MP and former actress Glenda Jackson, who appeared with the duo in their TV show, called Ernie "loveable, funny and intensely hard-working".
Bill Cotton, former BBC managing director of television, said: "When Morecambe and Wise were at the height of their fame and success there was no doubt in my mind that this was a 50/50 partnership.
"They were both as good as each other and had an equal part to play in one of the best and funniest double acts that has ever graced the entertainment business in this country."
In the 1970s half the British population watched the Morecambe and Wise Show, in which Ernie played the straight man to Eric. It was the peak of a popularity built over 40 years, starting in theatre and on radio.

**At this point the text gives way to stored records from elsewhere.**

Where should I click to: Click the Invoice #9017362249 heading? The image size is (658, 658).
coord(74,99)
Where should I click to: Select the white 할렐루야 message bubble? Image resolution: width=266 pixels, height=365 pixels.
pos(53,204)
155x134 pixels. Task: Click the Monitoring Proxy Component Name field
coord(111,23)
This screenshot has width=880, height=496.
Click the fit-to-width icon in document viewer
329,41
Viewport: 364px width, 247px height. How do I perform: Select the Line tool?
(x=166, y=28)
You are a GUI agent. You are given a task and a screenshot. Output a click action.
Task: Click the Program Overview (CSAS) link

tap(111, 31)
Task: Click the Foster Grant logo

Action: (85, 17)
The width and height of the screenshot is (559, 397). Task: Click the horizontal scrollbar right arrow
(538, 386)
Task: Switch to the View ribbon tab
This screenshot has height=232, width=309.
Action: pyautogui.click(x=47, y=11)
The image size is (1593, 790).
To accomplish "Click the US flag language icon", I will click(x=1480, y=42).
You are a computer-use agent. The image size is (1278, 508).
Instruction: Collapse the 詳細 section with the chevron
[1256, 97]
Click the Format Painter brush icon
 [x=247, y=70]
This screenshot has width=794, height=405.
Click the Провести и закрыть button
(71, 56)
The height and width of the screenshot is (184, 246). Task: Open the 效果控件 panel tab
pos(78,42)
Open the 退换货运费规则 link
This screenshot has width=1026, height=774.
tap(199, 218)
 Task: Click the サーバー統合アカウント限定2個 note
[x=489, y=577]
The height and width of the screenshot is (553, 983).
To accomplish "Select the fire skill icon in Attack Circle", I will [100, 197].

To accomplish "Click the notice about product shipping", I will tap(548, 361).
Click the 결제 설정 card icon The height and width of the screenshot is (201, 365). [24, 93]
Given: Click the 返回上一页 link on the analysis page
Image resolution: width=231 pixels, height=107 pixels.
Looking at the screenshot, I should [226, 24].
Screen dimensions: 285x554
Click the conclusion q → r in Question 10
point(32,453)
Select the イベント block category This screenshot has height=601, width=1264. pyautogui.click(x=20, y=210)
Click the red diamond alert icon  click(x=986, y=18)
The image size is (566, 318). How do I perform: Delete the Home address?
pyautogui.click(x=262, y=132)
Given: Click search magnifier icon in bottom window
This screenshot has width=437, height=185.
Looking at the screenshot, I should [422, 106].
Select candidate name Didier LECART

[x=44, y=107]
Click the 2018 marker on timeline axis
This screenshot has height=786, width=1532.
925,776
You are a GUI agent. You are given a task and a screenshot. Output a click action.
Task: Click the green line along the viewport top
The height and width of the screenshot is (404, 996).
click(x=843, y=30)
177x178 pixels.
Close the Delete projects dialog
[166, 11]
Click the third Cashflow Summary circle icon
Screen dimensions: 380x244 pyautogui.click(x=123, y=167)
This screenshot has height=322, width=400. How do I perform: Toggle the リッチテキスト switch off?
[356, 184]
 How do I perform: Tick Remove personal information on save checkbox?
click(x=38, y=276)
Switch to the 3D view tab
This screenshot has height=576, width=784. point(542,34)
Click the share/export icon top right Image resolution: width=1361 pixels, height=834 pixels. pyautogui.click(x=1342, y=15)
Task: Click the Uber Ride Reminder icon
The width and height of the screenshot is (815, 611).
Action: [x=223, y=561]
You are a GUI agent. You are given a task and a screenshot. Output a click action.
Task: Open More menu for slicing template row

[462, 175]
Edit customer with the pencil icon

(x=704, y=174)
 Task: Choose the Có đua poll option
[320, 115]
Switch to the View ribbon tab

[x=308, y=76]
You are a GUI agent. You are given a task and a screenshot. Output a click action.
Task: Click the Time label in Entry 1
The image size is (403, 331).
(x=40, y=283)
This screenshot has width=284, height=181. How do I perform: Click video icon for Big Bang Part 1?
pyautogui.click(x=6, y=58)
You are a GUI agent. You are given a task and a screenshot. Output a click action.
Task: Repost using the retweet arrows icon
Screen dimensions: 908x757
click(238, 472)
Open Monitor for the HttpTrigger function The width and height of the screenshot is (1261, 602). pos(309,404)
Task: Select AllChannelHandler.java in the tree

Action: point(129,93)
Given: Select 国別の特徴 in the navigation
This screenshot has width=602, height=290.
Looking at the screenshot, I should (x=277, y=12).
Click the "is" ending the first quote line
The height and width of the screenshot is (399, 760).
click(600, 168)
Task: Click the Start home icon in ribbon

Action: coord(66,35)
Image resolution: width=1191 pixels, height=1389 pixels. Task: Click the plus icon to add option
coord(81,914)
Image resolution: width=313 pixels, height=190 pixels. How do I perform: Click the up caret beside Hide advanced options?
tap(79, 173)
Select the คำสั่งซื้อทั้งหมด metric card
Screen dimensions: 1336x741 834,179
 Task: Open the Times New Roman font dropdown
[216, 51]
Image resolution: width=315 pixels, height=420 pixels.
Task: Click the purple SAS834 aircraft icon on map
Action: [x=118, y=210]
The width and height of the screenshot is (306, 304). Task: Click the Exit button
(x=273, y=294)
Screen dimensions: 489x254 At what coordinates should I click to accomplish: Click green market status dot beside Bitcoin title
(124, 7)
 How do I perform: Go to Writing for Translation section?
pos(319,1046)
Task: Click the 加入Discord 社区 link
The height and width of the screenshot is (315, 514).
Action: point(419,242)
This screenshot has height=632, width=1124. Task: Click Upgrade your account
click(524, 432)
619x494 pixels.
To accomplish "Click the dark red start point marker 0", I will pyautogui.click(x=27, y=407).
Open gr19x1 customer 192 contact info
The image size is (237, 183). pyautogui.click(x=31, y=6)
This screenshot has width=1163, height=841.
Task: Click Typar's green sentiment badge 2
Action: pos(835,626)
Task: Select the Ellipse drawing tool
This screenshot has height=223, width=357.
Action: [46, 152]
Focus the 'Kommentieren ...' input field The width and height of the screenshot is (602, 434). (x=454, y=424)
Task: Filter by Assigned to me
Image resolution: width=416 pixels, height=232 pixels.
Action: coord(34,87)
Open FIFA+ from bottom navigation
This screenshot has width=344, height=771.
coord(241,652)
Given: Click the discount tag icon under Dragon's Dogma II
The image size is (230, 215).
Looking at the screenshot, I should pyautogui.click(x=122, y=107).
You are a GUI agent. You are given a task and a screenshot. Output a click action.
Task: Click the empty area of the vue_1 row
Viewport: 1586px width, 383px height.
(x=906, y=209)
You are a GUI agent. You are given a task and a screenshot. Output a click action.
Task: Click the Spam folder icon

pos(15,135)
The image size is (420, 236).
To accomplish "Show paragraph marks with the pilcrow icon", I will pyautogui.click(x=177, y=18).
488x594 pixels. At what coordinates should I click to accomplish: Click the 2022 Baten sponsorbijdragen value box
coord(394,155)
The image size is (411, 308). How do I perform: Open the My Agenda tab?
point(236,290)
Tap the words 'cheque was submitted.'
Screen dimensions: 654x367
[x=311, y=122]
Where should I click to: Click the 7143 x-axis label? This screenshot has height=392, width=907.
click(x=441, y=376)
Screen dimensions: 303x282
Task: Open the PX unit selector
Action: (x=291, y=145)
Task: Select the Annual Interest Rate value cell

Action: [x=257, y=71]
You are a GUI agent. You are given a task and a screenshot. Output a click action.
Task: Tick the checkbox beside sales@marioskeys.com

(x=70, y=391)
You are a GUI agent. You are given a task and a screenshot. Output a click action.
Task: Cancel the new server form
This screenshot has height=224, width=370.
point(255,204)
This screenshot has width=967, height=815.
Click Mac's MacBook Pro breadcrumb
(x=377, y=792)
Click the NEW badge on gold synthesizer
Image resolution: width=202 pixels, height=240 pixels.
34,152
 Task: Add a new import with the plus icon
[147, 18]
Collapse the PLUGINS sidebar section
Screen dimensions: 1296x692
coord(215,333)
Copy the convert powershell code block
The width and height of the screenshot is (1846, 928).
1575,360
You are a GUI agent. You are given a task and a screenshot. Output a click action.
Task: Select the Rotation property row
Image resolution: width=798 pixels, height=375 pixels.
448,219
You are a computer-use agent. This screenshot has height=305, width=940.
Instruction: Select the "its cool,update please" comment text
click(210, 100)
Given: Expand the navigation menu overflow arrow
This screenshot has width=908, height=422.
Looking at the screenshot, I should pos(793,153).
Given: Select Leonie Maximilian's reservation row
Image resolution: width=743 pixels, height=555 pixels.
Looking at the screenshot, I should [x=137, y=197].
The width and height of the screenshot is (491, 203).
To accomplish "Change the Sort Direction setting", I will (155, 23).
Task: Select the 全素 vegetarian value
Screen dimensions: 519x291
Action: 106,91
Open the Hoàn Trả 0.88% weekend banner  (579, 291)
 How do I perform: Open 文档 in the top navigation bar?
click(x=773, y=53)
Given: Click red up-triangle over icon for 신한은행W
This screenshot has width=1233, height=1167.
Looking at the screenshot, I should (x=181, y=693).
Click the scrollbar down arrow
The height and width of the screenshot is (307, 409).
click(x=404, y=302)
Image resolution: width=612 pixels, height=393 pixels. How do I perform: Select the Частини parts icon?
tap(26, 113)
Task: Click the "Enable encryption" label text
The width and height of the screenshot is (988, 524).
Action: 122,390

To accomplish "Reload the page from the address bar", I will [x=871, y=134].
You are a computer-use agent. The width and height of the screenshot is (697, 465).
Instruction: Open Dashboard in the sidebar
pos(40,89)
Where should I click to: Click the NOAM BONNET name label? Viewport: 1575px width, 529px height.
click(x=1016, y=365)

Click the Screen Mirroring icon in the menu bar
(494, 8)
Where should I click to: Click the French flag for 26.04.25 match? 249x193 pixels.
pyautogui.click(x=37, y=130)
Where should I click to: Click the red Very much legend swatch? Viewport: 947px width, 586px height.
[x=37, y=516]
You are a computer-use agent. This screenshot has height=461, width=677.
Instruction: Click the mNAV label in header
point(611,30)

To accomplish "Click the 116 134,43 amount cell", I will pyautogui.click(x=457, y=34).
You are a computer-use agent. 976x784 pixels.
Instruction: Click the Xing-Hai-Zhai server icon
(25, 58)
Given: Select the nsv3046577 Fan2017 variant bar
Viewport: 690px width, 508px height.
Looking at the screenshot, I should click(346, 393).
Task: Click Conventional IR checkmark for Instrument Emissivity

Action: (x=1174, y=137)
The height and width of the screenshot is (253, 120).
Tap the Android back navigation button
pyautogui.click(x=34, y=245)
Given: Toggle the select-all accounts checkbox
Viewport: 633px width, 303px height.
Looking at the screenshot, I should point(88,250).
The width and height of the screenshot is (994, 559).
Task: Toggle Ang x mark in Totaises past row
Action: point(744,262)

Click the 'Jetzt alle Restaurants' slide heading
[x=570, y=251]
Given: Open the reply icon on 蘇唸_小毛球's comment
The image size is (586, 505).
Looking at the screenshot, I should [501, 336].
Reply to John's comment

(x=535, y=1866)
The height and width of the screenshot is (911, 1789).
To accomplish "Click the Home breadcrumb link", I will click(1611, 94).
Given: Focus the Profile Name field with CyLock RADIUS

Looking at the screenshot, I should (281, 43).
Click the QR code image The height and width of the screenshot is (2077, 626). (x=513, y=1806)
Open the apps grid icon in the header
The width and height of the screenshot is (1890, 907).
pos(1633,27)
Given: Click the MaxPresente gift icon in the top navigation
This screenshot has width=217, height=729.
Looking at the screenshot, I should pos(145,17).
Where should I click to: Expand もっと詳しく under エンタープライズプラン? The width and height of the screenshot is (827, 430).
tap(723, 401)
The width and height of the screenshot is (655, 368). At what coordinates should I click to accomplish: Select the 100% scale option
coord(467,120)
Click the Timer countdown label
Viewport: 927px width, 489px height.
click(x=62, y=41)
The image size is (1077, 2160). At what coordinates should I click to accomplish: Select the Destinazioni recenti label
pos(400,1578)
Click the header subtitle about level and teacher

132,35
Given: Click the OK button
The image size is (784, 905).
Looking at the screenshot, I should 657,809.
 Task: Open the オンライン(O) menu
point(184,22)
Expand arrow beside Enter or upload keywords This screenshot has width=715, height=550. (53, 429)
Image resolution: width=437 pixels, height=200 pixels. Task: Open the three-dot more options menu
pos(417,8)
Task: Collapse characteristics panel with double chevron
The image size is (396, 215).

Ernie Wise was born Ernest Wiseman in 1925. He grew up in Leeds, the son of a railway worker, and soon showed an early gift for entertaining. At six he was clog-dancing with his father in local clubs and at 10 he was being hailed as Britain's answer to Mickey Rooney.
By the time he teamed up with Eric Morecambe aged just 15, he was already a song and dance veteran.
Their double act was first seen at the Empire Theatre in Liverpool in 1941 and developed for many years on the radio.
Their first television series was made for the BBC in 1955 as the pair began to establish themselves as the country's most popular comedians. Over the next 29 years they starred in a series of celebrity-packed television specials, both for the BBC and ITV.
It was with the BBC that they made their final programmes before Eric's fatal heart failure in 1984.
Many of their best-loved acts saw an apparently well prepared sequence fall apart at the seams.
Though Eric got most of the laughs, many were generated by Ernie's pompous persona, his "short, fat hairy legs" and his famous thatch of hair, which Eric would tug insisting "you can't see the join".
Ernie always insisted he was more than just the straightman. Off-stage, the pair avoided "living in each other's pockets". But professionally they had a tremendous affinity.
They made several films together, appeared in Royal Command Performances, and won a string of showbiz distinctions.
They collaborated in an autobiography, Eric and Ernie, published in 1973, and three years later, while at the peak of their powers, they were both awarded an OBE.
Ernie's career declined after Eric's death. He went solo for a time and appeared in pantomime, but there were few attractive offers. Poor health persuaded him to retire after more than 60 years in entertainment.
Retirement was mostly spent in the sunshine of Florida, where he could look back on a partnership that became the most popular in British television history.